Unutulmaz filmlerin çekildiği UNESCO Dünya Mirası alanları listemize başlıyoruz. Sydney Pollack’ın ikonik filmi Out of Africa’yı izlediyseniz, Kenya’nın büyüleyici manzaraları aklınızda canlanmıştır. İşte o etkileyici görüntülerin çoğu, UNESCO’nun 2011 yılında Dünya Doğal Mirası olarak ilan ettiği Kenya Göl Sistemi’nde çekildi. Bu sistem, Büyük Rift Vadisi’nin tam kalbinde yer alıyor ve üç eşsiz alkali gölü barındırıyor: Elementaita, Nakuru ve Bogoria.

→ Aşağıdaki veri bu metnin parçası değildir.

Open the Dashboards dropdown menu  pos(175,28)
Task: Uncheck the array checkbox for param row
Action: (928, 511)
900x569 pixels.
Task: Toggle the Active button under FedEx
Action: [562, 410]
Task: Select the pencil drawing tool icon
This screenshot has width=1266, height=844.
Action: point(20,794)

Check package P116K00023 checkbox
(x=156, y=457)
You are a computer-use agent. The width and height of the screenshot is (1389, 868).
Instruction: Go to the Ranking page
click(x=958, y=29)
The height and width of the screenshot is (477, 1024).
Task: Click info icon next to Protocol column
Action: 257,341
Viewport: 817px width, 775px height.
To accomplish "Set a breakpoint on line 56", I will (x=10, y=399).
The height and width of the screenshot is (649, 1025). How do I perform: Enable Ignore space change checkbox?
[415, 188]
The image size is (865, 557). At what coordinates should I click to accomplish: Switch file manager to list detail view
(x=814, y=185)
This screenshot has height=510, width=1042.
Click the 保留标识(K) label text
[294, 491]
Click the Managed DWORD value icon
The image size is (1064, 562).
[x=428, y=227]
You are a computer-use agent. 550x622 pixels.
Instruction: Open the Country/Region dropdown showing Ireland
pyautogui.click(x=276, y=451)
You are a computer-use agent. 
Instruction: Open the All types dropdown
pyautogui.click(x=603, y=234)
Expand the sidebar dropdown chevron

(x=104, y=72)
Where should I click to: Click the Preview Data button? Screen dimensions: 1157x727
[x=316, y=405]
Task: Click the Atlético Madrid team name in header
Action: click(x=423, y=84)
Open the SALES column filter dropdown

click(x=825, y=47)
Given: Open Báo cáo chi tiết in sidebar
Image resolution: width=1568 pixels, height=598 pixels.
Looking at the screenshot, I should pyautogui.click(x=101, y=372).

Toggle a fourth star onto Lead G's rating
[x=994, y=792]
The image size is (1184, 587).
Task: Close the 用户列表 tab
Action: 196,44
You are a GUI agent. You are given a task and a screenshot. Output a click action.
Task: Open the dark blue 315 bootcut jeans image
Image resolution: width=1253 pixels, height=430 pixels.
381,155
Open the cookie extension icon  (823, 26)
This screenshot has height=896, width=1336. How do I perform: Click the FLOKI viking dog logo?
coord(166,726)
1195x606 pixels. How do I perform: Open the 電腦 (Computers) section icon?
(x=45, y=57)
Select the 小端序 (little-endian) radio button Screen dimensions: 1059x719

Ama asıl görsel şölen? Nakuru Gölü’nde pembe flamingoların oluşturduğu rüya gibi sahneler! Filmde Meryl Streep ve Robert Redford’un çift kanatlı uçağı bu gölün üzerinde süzülürken, binlerce flamingo gökyüzüne kanat çırpar. Doğa ve aşk, adeta aynı karede buluşuyor…

Bugün bu bölgeyi ziyaret ettiğinizde, aynı manzaraları kendi gözlerinizle görebilirsiniz. Göl kenarında flamingo sürülerini izlemek, Rift Vadisi yamaçlarından manzaraya karşı kahvenizi yudumlamak ve dilerseniz bölgedeki lüks konaklama yerlerinde “Out of Africa” temalı bir deneyim yaşamak mümkün. Kolonyal dönemden kalma hikâyeler, doğayla iç içe huzurlu bir kaçış ve bolca fotoğraf fırsatı sizi bekliyor!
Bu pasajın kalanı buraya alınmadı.